石贵嫔迟疑片刻,点了点头。她怕死,万一真有妖贼确乃可虑之事,今天就让人请走。

“弘训宫用度可有短缺?”

“少了许多。不过我也知道,时局艰难,能果腹就行了,不能奢求太多。”石贵嫔叹息道:“忍一忍,忍过去就好了。”

待遇从山珍海味削减到肉奶都要限量供应,日子确实“太难”了!

不过对她们这些原本高高在上的人来说,这确实是苦日子,需要忍耐。而石贵嫔话语中透露的意思是她只打算忍一时,而不准备长久忍下去。

对她来说,天下是男人的事情。

那么多公卿将相、数以十万计的军队,连连丧师失地,以致梁军迫近建邺,百姓生灵涂炭,宗庙即将失守,怎么能怪她呢?

她只是被养在深宫的女人,服侍男人、抚慰男人才是她的本分,天下与她何干?

让她死节是万万不能的,你若因此而怪罪她恬不知耻,那她可要反问你了,因天下倾覆而责备一妇人,你置大晋朝的公卿将帅们于何地?

山宜男似是知道石贵嫔的想法,也不多言,随便说了几句后,在石贵嫔欲言又止中悄然离去……

盛夏了,建邺宫中草木幽深。

正午的阳光十分明亮,但殿室内部却显得有些昏暗。

山宜男以前从没有过这种感觉,许是心境的变化,让她注意到了一些以前不曾关注的东西。

亭台楼阁之间,腐烂的莲叶带着股甜腻的气息。

营建之时采用的旧木料斑驳不已,苍老得仿佛大晋天下一般。

穿过连廊之时,穿堂风忽然而至。

山宜男停下了脚步,任裙袂飞扬。

不知道为什么,明明身边还跟着宫人,但她就觉得这股风给人一种空旷的感觉。

空空落落,寂无人影。

原来,这座宫殿如此空荡,如此让人无凭无依。

她轻轻晃了一下,累了。

宫人们一阵惊呼,纷纷上前。

山宜男摆了摆手,扶着廊柱缓缓坐下,仿佛失去了大部分精气神一般。

许久之后,她才长长地舒了口气。

周遭的一切似乎又都活了过来。

蝉鸣依旧,阳光正烈。

荷花在池中争奇斗艳,风铃叮当作响。

一切都很正常,变的或许只有人。

她缓缓起身慢慢来到了式乾殿。

案几上堆放着很多奏疏,有的是从丞相府送来天子寝殿的,有的则是从前朝(太极殿)送来。

若在以往,她会耐着性子一一审阅,给出意见,但今天她却觉得浑身懒洋洋的,坐在那里一点劲都提不起来。

好久没嗅过花香了。

少女时的她就喜欢在缤纷落英之中起舞,便是嫁人之后还偶然为之。只是后来太多事压在她身上,让她觉得做这些事不庄重、不严肃,便不再做了。

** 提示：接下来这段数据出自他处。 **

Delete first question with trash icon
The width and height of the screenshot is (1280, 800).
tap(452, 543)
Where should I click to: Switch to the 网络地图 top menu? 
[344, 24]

她想强迫自己收摄心神,看一看奏疏,为这个天下再努力一把,但就是提不起精神来。

勉强拿起一本山遐自芜湖写来的奏疏,却只觉反胃、恶心,她甚至都不敢掀开,怕从里面又看到什么坏消息,她难以承受的坏消息。

她自嘲地笑了笑。

她只是个女人,终究比不了那些有钢铁般意志的男人,比如丞相王导,甚至是洛阳的那位亲冒矢石,杀得白刃血纷纷的邵太白。

平日里威严厚重,事到临头又提前放弃,说的就是她啊。

只不过不这样又如何呢?

诸葛恢献荆州而降,江北重镇次第陷落,江南诸郡也是一团糟,崩溃已然不远。

上直的官员一天比一天少,就连宫中都有人盗卖财物,散走的人也不是一个两个。

天子还终日醉酒,唉声叹气。

这般情景,换谁能坚持下去呢?人心不再,纵是宣景复生又如何?

她挑不起这个担子了。

仿佛有无形的压力一般,压着她一点点伏倒在案上。

不再庄重笔直地坐在那里,不用顾忌别人的目光,头枕着手臂,慵懒无力地翻开奏疏,用旁观者的态度看着一行行字。

字似乎不那么难看了,内容也没那么可怕了,这种感觉好舒服、好轻松。

山遐罗里吧嗦地说了一大堆,说要率部撤回建邺。

她满不在乎地提起笔,歪歪扭扭地写了几个字:“卿自决可也。”

王彬说荆州水师势大,双方激战良久,已然快要坚持不住,请速发援军。

山宜男从头看到尾。若在以往,她定然要想办法解决,为此殚精竭虑,吃不好睡不好,忧心忡忡,但在这一刻,摆烂的她没有回复半个字。

原来逃避责任的感觉这么好。

看着看着,她又厌烦了,将一堆奏疏拂至毡毯之上。

现在的她什么都不想做,只觉心里空落落的,不知不觉流下了眼泪。

二十九岁了,这一辈子也不知道过的什么。

幼失怙恃,伶仃孤苦,由族中长辈抚养长大,从小就被灌输以后要照拂族人。

定下婚事之后,她如同牵线木偶一般,先为王妃,再为太子妃,终至皇后。

到了这个地步,她觉得自己应该自由一些了,应该不用活得那么累了,到头来反倒更加不得自由。

反正都要死了山家的一切又——与我何干!

原来,说出“与我何干”四个字是如此之爽。

山宜男哭着哭着,又笑了起来。

到头来,她还不如石贵嫔想得通透。

但那个女人太让人生厌,她不想在她面前丢面子,留下任何软弱之态。

山宜男缓缓坐直了身子,悄悄擦拭掉眼泪,然后将奏疏一份份捡起。

打开第一份之后,细细阅览,写下批注,令大鸿胪清点冥器,随时准备下赐给已在弥留之际的刘琨。

复打开第二份,驳回了廷尉欲抓捕苏峻之弟苏逸治罪的请求。